Tanto fue el cántaro a Twitter, a Facebook… que el 11 de julio, en medio de la crisis sanitaria y de una realidad socioeconómica punzante, acaecieron disturbios en varias ciudades cubanas; pero no el deseado estallido social y una situación de ingobernabilidad.
Inconforme con ello, en septiembre pasado la Agencia de Estados Unidos para el Desarrollo Internacional (Usaid) otorgó 6 669 000 dólares en subvenciones para proyectos dirigidos a poner de rodillas a la Revolución. Analistas refieren que, en el último año, al menos 54 organizaciones han sido beneficiadas con los programas para Cuba del Departamento de Estado, la National Endowment for Democracy (NED) y la Usaid.

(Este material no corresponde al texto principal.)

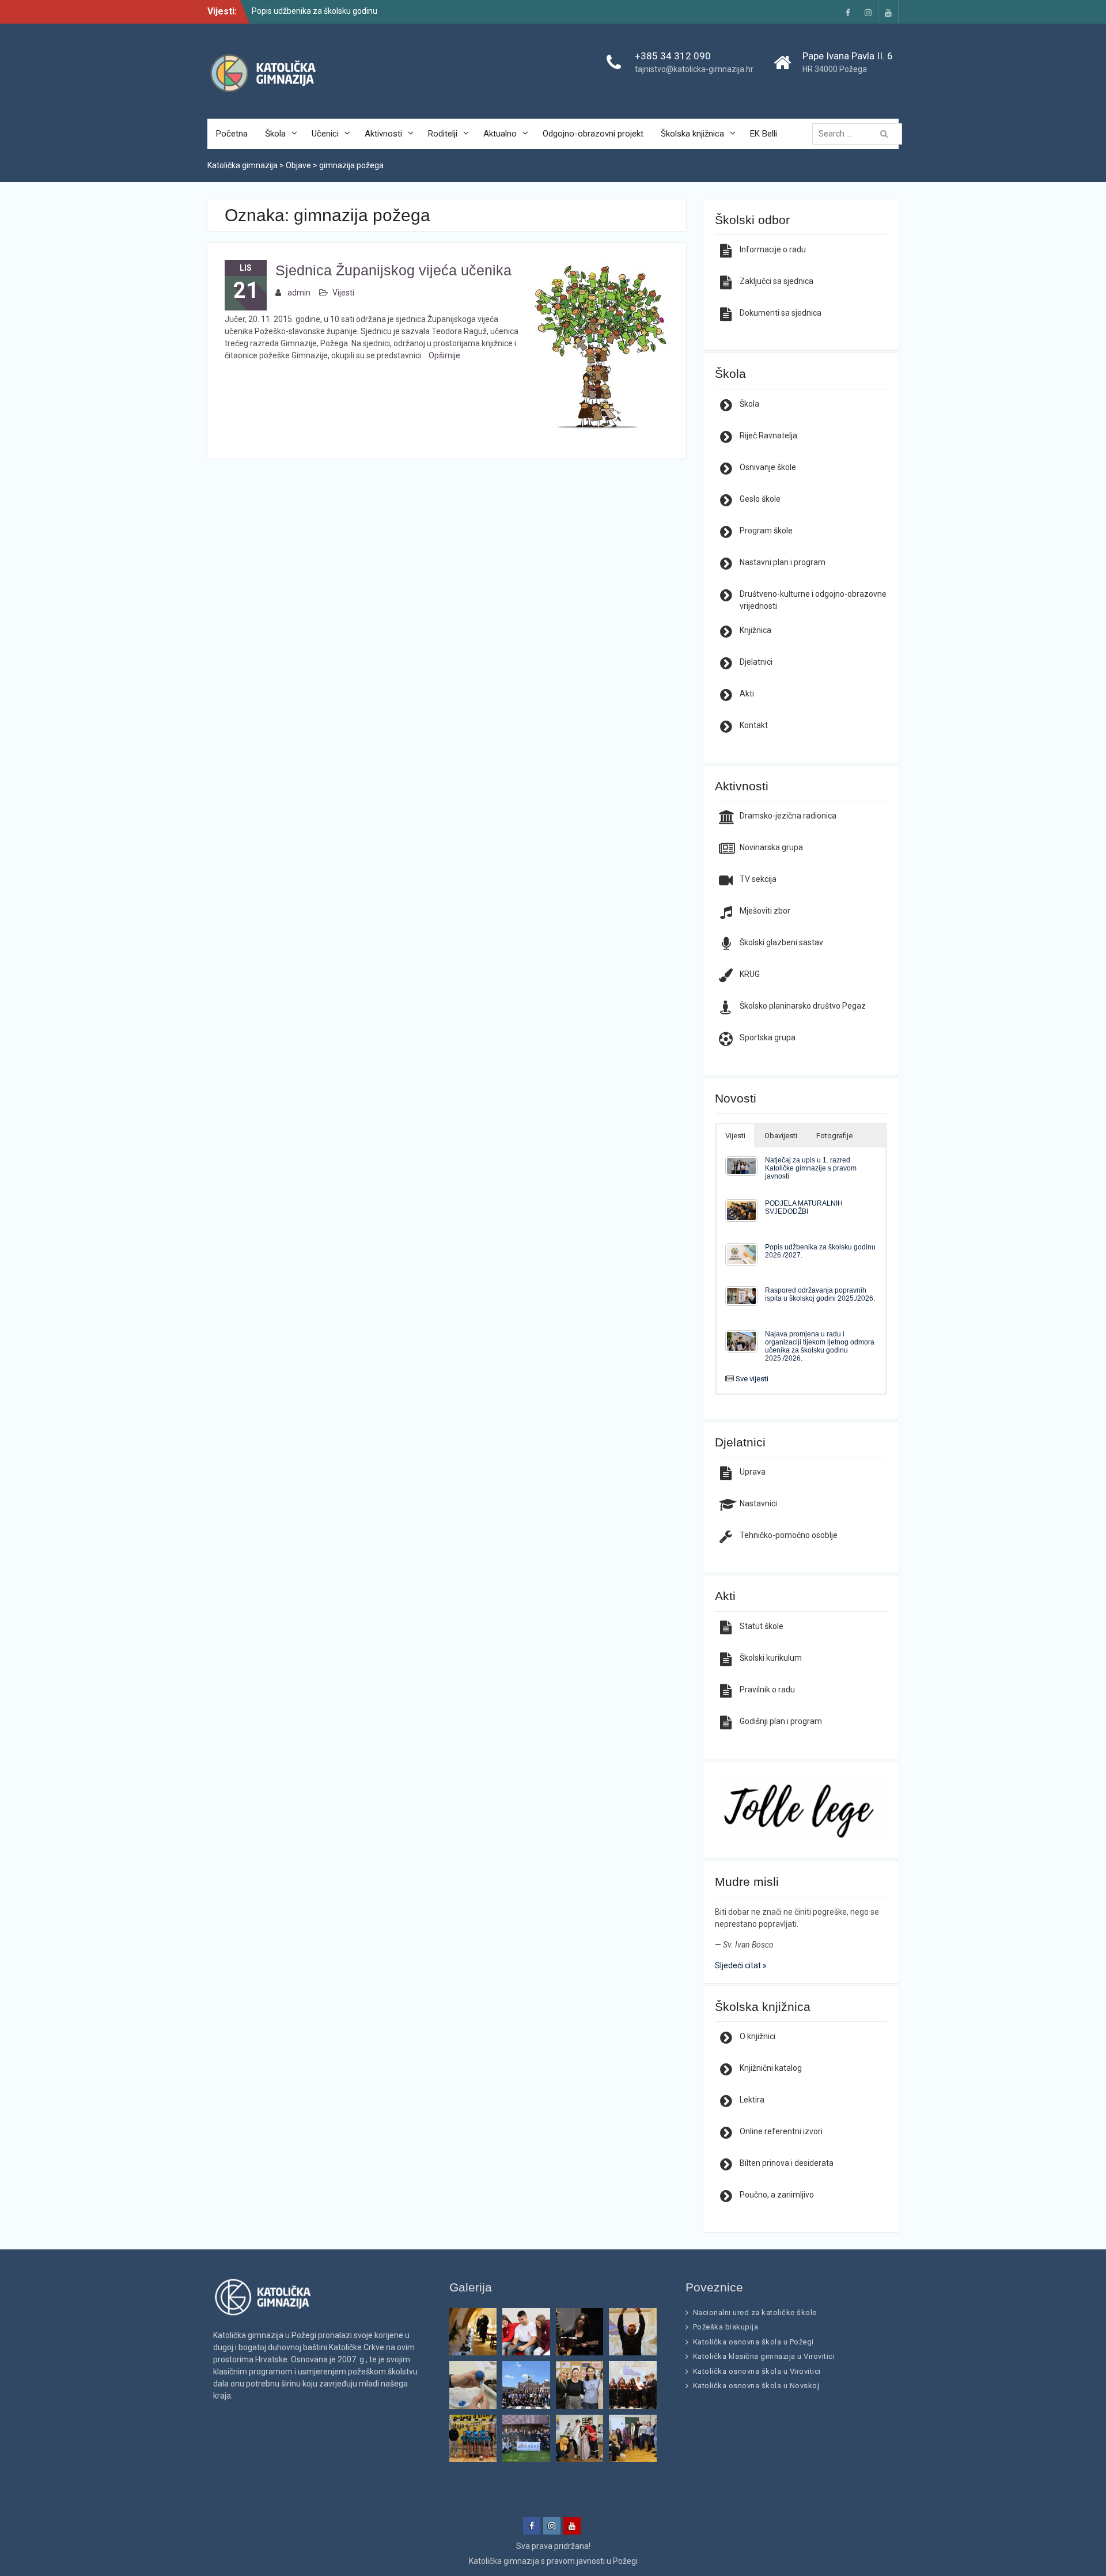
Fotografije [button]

Bajo esa cobija de billetes verdes, nació en el 2021 el grupo Archipiélago, que convocó a una marcha para el 15 de noviembre, organizada en la tesitura de la guerra hibrida, no autorizada, finalmente, por los gobiernos locales al ir en contra de los preceptos constitucionales.
Como resultaba previsible, altos funcionarios de la Casa Blanca, encabezados por Joe Biden, y del Capitolio rumiaron de impotencia. Ante el fracaso de las protestas de julio, abortadas por el pueblo, habían apostado todas sus cartas a la marcha para el codiciado “cambio de régimen”. De nuevo, sus pronósticos se iban a bolina.